_TASK SET_:
A: From the goat-kidding forum thread, list each distinct username that appears in a post header, naming each one only once.
B: Carry the goat-kidding forum thread on from the point where it stops.

_TEXT SEGMENT_:
--- BEGIN ---

I just hope she can wait until 4:45 when I cen be home with her. ray:


----------



## sweetgoats (Oct 18, 2007)

OH you poor thing :hug: . Now you know what we all go through every year, and we keep doing this to ourselves. You ask WHY?? Because we are all totally crazy.

I hope she holds off for you. Goes she have any discharge yet? Some of my does will get a long discharge and others I never ever see it.


----------



## kelebek (Oct 5, 2007)

Why don't you ship her over here and I will watch her for you!!! :shrug:


----------



## bbredmom (Sep 30, 2008)

Alright, I'm going home in ten minutes. Hubby left me the computer. Hopefully there will either already be babies, or babies tonight! Donnie said they were dancing in Rosies Belly before he left. She continued to eat, almost bored with the whole thing!


----------



## sweetgoats (Oct 18, 2007)

OH, I thought you were going to tell you us have beautiful babies. :hair:


----------



## AlaskaBoers (May 7, 2008)

can't wait. someone one here said that they are giving birth very soon if their eyes are bloodshot, maybe we could see if that works? 

hoping an uneventful kidding.


----------



## toth boer goats (Jul 20, 2008)

wow.......still nothing..... :? .........I was sure she would of popped ........,,but I guess she isn't quite ready yet...............:shades:


----------



## bbredmom (Sep 30, 2008)

--- END ---

_COLLECTED MATERIAL_:

--- BEGIN ---

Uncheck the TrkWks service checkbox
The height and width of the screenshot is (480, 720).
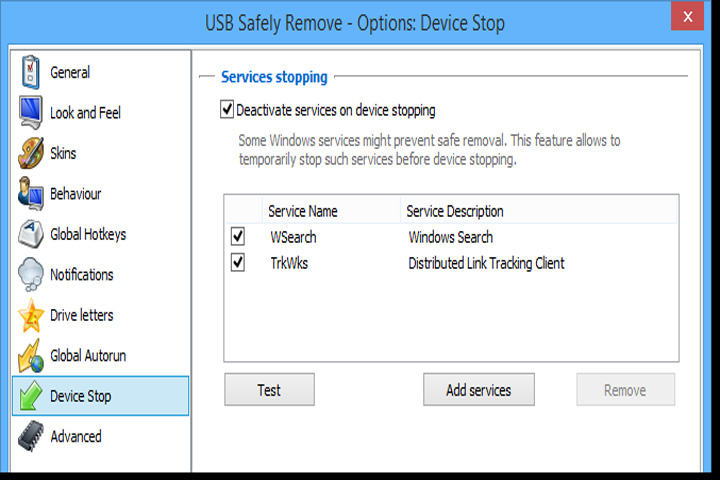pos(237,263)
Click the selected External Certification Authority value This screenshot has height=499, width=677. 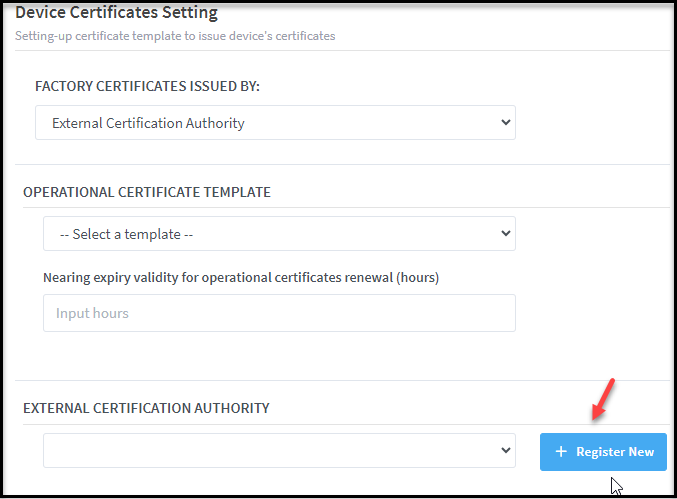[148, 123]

--- END ---

_RESULTS OF THE TASKS_:
A: sweetgoats, kelebek, bbredmom, AlaskaBoers, toth boer goats

B:
Still nothing.

How long can a goat be in pre-labor? Weeks? I wont last that long!

The Buck is now infatuated with her. He sticks his nose in the slot between their pens, and makes a farty noise at her. He doesn't even want to eat! They can't reach each other, so dont worry.

She's positively frisky. I dont know how many people have asked me "Are you sure she is pregnant?"

She is pregnant, right?

Here are some pics from tonite. I was sure she was going to pop last night.




























Can goat have Braxton-Hicks contractions?

Save me!


----------



## sweetgoats (Oct 18, 2007)

wow, she is a beautiful doe. From the pictures that I could see, she doesn't have much of a bag, BUT not all goats bag up BEFORE. I sure have a few that like to wait until minutes before they kid to really bag up. 
YES she is pregnant. Do you have a picture of the buck? I am just so curious. I just love her deep color.


----------



## bbredmom (Sep 30, 2008)

Thank you so much! Her color has gotten darker with her winter coat...I can't wait to see what the babies look like.

Her bag is bigger than it looks in the pictures. Her teats are HUGE! Almost porno goat.

Here is Jack. We lost him and our lil bit three weeks ago. Dogs dug under my fence, killed Lil bit outright (who was also pregnant), and Gravely wounded Jack. He hun on till we got home. We had to put him to sleep two days later, so these babies are doubly special to us.

Wasn't he handsome!










Rosie and Lil'Bit


----------



## sweetgoats (Oct 18, 2007)

Oh these babies are going to be so special. I am so sorry that you lost them, I must of missed that post.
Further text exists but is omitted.